Circulating C-reactive protein level is negatively correlated with lung volume

2014 
Background: We previously reported that low lung volume is associated with an increased risk for prediabetes in healthy Japanese men. Systemic inflammation is a risk factor for diabetes, and is postulated to be associated with pulmonary dysfunction. However, its scientific information is limited. Aim: The aim of this study was to investigate the association between pulmonary function and systemic inflammation. Methods: This study included 1803 middle aged (40-60 years old) apparently healthy Japanese who had received regular health checkups. All subjects underwent chest radiogram, spirometry, and blood sampling. Subjects with abnormal pulmonary function (i.e. FEV1/FVC<70% or %predicted VC<80%) were excluded. To avoid the influences of smoking, current or former smokers were excluded. We reviewed their clinical data, and evaluated associations between pulmonary function and the other parameters. Results: The serum high sensitivity CRP (hsCRP) level positively correlated with body mass index (BMI), abdominal circumference (AC), triglyceride, LDL cholesterol, and HbA1c (p<0.01 for each).
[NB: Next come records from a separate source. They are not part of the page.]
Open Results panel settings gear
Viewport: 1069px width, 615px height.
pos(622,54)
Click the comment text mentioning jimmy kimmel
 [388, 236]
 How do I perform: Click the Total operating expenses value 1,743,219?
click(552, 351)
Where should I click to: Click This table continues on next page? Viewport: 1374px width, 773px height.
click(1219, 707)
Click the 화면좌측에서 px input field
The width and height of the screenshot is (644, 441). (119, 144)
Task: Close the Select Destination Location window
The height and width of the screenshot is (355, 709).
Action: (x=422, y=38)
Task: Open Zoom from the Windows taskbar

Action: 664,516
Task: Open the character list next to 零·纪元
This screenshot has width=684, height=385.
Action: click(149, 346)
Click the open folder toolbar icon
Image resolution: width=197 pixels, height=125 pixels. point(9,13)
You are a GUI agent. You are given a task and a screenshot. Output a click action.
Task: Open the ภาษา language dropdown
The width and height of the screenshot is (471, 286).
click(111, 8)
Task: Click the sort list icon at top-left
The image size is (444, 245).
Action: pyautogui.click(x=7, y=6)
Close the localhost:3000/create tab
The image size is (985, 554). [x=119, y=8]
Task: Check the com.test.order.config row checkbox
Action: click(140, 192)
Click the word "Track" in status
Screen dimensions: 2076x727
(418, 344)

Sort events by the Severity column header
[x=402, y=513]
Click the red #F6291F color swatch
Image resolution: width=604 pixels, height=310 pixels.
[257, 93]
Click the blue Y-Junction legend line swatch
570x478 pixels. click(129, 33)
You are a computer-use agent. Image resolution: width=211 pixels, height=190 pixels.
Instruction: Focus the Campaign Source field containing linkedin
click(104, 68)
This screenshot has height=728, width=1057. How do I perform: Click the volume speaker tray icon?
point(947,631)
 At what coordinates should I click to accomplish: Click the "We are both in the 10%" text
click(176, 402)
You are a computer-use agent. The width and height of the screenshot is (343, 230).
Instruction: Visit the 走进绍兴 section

The serum hsCRP level did not correlate with FEV1/FVC (p=0.23), whereas it significantly negatively correlated with %predicted VC (p<0.01). In addition, a better association between hsCRP and %predicted VC was observed in male (r=-0.18, p<0.01) than in female (r=-0.09, p=0.055). Multivariate analyses demonstrated that %predicted VC, BMI, and AC were the independent determinants for hsCRP. Conclusions: Low lung volume is associated with serum CRP level. Although systemic inflammation could be induced by various factors, it might have a close relationship with subclinical pulmonary dysfunction.